- _TASK_
Emit all the data exactly as provided.
.....
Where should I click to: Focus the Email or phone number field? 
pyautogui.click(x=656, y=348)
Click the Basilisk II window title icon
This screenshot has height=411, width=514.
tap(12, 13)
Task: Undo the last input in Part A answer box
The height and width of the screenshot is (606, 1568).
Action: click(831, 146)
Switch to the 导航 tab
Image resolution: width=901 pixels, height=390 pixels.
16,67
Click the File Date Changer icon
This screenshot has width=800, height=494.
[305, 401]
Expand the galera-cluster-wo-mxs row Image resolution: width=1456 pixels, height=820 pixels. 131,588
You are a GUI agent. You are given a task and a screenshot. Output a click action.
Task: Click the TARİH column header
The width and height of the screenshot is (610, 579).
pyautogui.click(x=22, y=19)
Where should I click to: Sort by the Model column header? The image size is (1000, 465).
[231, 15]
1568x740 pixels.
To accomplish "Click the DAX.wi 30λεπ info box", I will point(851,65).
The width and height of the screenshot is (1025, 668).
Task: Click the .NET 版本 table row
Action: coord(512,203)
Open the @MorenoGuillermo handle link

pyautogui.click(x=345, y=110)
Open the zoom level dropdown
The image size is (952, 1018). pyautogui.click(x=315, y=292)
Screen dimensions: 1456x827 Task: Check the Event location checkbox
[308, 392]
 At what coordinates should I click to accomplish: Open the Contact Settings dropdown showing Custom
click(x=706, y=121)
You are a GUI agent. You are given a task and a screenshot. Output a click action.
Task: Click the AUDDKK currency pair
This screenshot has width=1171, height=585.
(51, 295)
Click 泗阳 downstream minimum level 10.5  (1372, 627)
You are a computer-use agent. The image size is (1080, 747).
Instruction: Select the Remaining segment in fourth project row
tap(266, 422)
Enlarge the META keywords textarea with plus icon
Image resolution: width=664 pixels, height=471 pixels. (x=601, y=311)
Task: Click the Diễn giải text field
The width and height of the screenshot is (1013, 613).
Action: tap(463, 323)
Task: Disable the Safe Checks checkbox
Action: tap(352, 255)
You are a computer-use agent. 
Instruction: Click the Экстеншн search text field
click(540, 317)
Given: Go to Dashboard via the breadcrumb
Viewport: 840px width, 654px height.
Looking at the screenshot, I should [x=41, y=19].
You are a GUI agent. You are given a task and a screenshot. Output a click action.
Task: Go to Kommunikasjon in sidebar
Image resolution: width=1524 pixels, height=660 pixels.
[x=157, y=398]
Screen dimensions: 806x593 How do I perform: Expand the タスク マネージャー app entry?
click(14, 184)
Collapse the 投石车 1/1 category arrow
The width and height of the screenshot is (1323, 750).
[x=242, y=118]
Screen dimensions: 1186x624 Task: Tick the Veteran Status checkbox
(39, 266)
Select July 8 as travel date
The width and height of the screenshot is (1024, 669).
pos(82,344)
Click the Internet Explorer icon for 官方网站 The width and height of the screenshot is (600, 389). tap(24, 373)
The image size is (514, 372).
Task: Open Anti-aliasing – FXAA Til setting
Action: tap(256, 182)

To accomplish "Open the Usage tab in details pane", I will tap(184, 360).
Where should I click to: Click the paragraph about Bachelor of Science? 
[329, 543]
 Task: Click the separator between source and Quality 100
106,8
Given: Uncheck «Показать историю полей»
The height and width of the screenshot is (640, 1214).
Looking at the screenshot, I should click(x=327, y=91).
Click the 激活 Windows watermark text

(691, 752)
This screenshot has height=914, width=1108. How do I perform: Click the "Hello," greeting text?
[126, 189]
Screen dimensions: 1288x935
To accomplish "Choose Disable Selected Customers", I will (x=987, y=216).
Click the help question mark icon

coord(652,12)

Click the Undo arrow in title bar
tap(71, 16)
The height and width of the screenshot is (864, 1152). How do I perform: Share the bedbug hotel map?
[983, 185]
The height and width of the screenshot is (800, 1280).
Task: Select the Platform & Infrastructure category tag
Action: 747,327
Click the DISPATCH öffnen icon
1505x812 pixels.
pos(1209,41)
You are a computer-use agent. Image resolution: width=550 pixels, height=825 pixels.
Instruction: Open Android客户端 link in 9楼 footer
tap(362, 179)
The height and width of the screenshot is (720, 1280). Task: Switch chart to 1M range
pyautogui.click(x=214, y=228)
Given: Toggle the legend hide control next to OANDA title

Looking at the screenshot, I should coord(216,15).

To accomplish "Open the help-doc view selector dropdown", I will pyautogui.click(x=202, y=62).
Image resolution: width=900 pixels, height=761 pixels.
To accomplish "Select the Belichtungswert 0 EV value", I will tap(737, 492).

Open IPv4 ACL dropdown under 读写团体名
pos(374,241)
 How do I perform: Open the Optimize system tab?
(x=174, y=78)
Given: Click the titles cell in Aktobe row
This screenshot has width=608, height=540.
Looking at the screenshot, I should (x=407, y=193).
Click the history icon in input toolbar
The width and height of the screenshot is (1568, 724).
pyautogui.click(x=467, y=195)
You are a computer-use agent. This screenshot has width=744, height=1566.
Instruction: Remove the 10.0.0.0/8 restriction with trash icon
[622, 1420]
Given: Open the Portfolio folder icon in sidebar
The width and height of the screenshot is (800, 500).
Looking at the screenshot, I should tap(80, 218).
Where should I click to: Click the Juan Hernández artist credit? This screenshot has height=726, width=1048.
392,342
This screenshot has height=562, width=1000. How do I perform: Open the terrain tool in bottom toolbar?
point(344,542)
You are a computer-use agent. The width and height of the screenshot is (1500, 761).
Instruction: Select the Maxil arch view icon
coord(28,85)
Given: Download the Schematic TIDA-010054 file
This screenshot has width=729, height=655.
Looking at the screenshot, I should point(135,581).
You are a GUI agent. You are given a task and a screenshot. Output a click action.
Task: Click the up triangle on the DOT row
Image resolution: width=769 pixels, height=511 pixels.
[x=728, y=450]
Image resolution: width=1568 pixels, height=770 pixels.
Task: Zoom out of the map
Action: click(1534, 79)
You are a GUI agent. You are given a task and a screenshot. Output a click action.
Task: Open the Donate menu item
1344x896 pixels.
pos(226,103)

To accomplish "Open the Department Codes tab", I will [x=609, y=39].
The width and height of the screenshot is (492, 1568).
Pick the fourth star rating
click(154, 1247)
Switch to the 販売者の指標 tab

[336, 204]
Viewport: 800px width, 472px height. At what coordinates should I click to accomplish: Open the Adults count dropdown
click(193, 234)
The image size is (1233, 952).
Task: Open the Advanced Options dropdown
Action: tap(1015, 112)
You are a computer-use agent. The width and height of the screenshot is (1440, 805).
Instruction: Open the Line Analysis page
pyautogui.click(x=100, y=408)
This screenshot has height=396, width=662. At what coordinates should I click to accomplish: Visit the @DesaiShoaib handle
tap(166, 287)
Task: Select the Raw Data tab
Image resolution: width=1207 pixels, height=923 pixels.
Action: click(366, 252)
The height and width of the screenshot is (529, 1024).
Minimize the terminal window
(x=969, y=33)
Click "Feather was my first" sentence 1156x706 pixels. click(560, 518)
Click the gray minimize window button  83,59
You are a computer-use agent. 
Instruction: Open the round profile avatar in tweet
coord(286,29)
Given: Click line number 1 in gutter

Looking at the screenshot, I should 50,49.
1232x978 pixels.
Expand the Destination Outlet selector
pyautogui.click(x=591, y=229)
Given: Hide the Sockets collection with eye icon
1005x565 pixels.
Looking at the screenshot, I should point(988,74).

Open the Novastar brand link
.....
- _RESULT OF THE TASK_
Where should I click to: Focus the Email or phone number field? 
pyautogui.click(x=656, y=348)
Click the Basilisk II window title icon
This screenshot has height=411, width=514.
tap(12, 13)
Task: Undo the last input in Part A answer box
The height and width of the screenshot is (606, 1568).
Action: click(831, 146)
Switch to the 导航 tab
Image resolution: width=901 pixels, height=390 pixels.
16,67
Click the File Date Changer icon
This screenshot has width=800, height=494.
[305, 401]
Expand the galera-cluster-wo-mxs row Image resolution: width=1456 pixels, height=820 pixels. 131,588
You are a GUI agent. You are given a task and a screenshot. Output a click action.
Task: Click the TARİH column header
The width and height of the screenshot is (610, 579).
pyautogui.click(x=22, y=19)
Where should I click to: Sort by the Model column header? The image size is (1000, 465).
[231, 15]
1568x740 pixels.
To accomplish "Click the DAX.wi 30λεπ info box", I will point(851,65).
The width and height of the screenshot is (1025, 668).
Task: Click the .NET 版本 table row
Action: coord(512,203)
Open the @MorenoGuillermo handle link

pyautogui.click(x=345, y=110)
Open the zoom level dropdown
The image size is (952, 1018). pyautogui.click(x=315, y=292)
Screen dimensions: 1456x827 Task: Check the Event location checkbox
[308, 392]
 At what coordinates should I click to accomplish: Open the Contact Settings dropdown showing Custom
click(x=706, y=121)
You are a GUI agent. You are given a task and a screenshot. Output a click action.
Task: Click the AUDDKK currency pair
This screenshot has width=1171, height=585.
(51, 295)
Click 泗阳 downstream minimum level 10.5  (1372, 627)
You are a computer-use agent. The image size is (1080, 747).
Instruction: Select the Remaining segment in fourth project row
tap(266, 422)
Enlarge the META keywords textarea with plus icon
Image resolution: width=664 pixels, height=471 pixels. (x=601, y=311)
Task: Click the Diễn giải text field
The width and height of the screenshot is (1013, 613).
Action: tap(463, 323)
Task: Disable the Safe Checks checkbox
Action: tap(352, 255)
You are a computer-use agent. 
Instruction: Click the Экстеншн search text field
click(540, 317)
Given: Go to Dashboard via the breadcrumb
Viewport: 840px width, 654px height.
Looking at the screenshot, I should [x=41, y=19].
You are a GUI agent. You are given a task and a screenshot. Output a click action.
Task: Go to Kommunikasjon in sidebar
Image resolution: width=1524 pixels, height=660 pixels.
[x=157, y=398]
Screen dimensions: 806x593 How do I perform: Expand the タスク マネージャー app entry?
click(14, 184)
Collapse the 投石车 1/1 category arrow
The width and height of the screenshot is (1323, 750).
[x=242, y=118]
Screen dimensions: 1186x624 Task: Tick the Veteran Status checkbox
(39, 266)
Select July 8 as travel date
The width and height of the screenshot is (1024, 669).
pos(82,344)
Click the Internet Explorer icon for 官方网站 The width and height of the screenshot is (600, 389). tap(24, 373)
The image size is (514, 372).
Task: Open Anti-aliasing – FXAA Til setting
Action: tap(256, 182)

To accomplish "Open the Usage tab in details pane", I will tap(184, 360).
Where should I click to: Click the paragraph about Bachelor of Science? 
[329, 543]
 Task: Click the separator between source and Quality 100
106,8
Given: Uncheck «Показать историю полей»
The height and width of the screenshot is (640, 1214).
Looking at the screenshot, I should click(x=327, y=91).
Click the 激活 Windows watermark text

(691, 752)
This screenshot has height=914, width=1108. How do I perform: Click the "Hello," greeting text?
[126, 189]
Screen dimensions: 1288x935
To accomplish "Choose Disable Selected Customers", I will (x=987, y=216).
Click the help question mark icon

coord(652,12)

Click the Undo arrow in title bar
tap(71, 16)
The height and width of the screenshot is (864, 1152). How do I perform: Share the bedbug hotel map?
[983, 185]
The height and width of the screenshot is (800, 1280).
Task: Select the Platform & Infrastructure category tag
Action: 747,327
Click the DISPATCH öffnen icon
1505x812 pixels.
pos(1209,41)
You are a computer-use agent. Image resolution: width=550 pixels, height=825 pixels.
Instruction: Open Android客户端 link in 9楼 footer
tap(362, 179)
The height and width of the screenshot is (720, 1280). Task: Switch chart to 1M range
pyautogui.click(x=214, y=228)
Given: Toggle the legend hide control next to OANDA title

Looking at the screenshot, I should coord(216,15).

To accomplish "Open the help-doc view selector dropdown", I will pyautogui.click(x=202, y=62).
Image resolution: width=900 pixels, height=761 pixels.
To accomplish "Select the Belichtungswert 0 EV value", I will tap(737, 492).

Open IPv4 ACL dropdown under 读写团体名
pos(374,241)
 How do I perform: Open the Optimize system tab?
(x=174, y=78)
Given: Click the titles cell in Aktobe row
This screenshot has width=608, height=540.
Looking at the screenshot, I should (x=407, y=193).
Click the history icon in input toolbar
The width and height of the screenshot is (1568, 724).
pyautogui.click(x=467, y=195)
You are a computer-use agent. This screenshot has width=744, height=1566.
Instruction: Remove the 10.0.0.0/8 restriction with trash icon
[622, 1420]
Given: Open the Portfolio folder icon in sidebar
The width and height of the screenshot is (800, 500).
Looking at the screenshot, I should tap(80, 218).
Where should I click to: Click the Juan Hernández artist credit? This screenshot has height=726, width=1048.
392,342
This screenshot has height=562, width=1000. How do I perform: Open the terrain tool in bottom toolbar?
point(344,542)
You are a computer-use agent. The width and height of the screenshot is (1500, 761).
Instruction: Select the Maxil arch view icon
coord(28,85)
Given: Download the Schematic TIDA-010054 file
This screenshot has width=729, height=655.
Looking at the screenshot, I should point(135,581).
You are a GUI agent. You are given a task and a screenshot. Output a click action.
Task: Click the up triangle on the DOT row
Image resolution: width=769 pixels, height=511 pixels.
[x=728, y=450]
Image resolution: width=1568 pixels, height=770 pixels.
Task: Zoom out of the map
Action: click(1534, 79)
You are a GUI agent. You are given a task and a screenshot. Output a click action.
Task: Open the Donate menu item
1344x896 pixels.
pos(226,103)

To accomplish "Open the Department Codes tab", I will [x=609, y=39].
The width and height of the screenshot is (492, 1568).
Pick the fourth star rating
click(154, 1247)
Switch to the 販売者の指標 tab

[336, 204]
Viewport: 800px width, 472px height. At what coordinates should I click to accomplish: Open the Adults count dropdown
click(193, 234)
The image size is (1233, 952).
Task: Open the Advanced Options dropdown
Action: tap(1015, 112)
You are a computer-use agent. The width and height of the screenshot is (1440, 805).
Instruction: Open the Line Analysis page
pyautogui.click(x=100, y=408)
This screenshot has height=396, width=662. At what coordinates should I click to accomplish: Visit the @DesaiShoaib handle
tap(166, 287)
Task: Select the Raw Data tab
Image resolution: width=1207 pixels, height=923 pixels.
Action: click(366, 252)
The height and width of the screenshot is (529, 1024).
Minimize the terminal window
(x=969, y=33)
Click "Feather was my first" sentence 1156x706 pixels. click(560, 518)
Click the gray minimize window button  83,59
You are a computer-use agent. 
Instruction: Open the round profile avatar in tweet
coord(286,29)
Given: Click line number 1 in gutter

Looking at the screenshot, I should 50,49.
1232x978 pixels.
Expand the Destination Outlet selector
pyautogui.click(x=591, y=229)
Given: Hide the Sockets collection with eye icon
1005x565 pixels.
Looking at the screenshot, I should point(988,74).

Open the Novastar brand link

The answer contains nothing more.